Cold water constricts blood vessels, making the heart work harder and aggravating any pre-existing problems. It also can trigger an irregular heartbeat. On top of this temperature shock is the stress of competition.

"It's quite frightening — there are hundreds of people thrashing around. You have to keep going or you're going to drown," Mosca said.

Swimmers can't easily signal for help or slow down to rest during swimming as they can in the biking or running parts of a triathlon, said Harris, who also has competed in these events. Rescuers may have trouble spotting someone in danger in a crowd of competitors in the lakes, rivers and oceans where these events typically are held, he added.

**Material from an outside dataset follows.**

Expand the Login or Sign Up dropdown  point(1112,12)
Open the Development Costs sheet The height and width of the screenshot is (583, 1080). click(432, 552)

For the study, researchers used records on 922,810 triathletes competing in 2,846 USA Triathlon-sanctioned events between January 2006 and September 2008.

Of the 14 deaths identified, 13 occurred during swimming; the other was a bike crash. Autopsies on six of the victims showed that four had underlying heart problems. Two others had normal-looking hearts, but they may have suffered a fatal heart rhythm problem, Harris said.

A search of the Minneapolis registry and the Internet found four other triathlon-related deaths from 2006 through 2008 beyond those that occurred in the officially sanctioned events.

"While not a large risk, this is not an inconsequential number," Harris said.

Fundraising triathlons have enticed many runners to try to expand into areas like swimming, which they may not have learned to do very efficiently, to benefit particular charities, Mosca said.

"They're really recruiting people to do these events," she said. "It can be a recipe for disaster."

Doctors offer these tips to anyone considering a triathlon:

Get a checkup to make sure you don't have hidden heart problems.

Train adequately long before the event, including open-water swims — not just in pools.

Acclimate yourself to the water temperature shortly before a race, and wear a wetsuit if it's too cold.

Make sure the race has medical staff and defibrillators on site.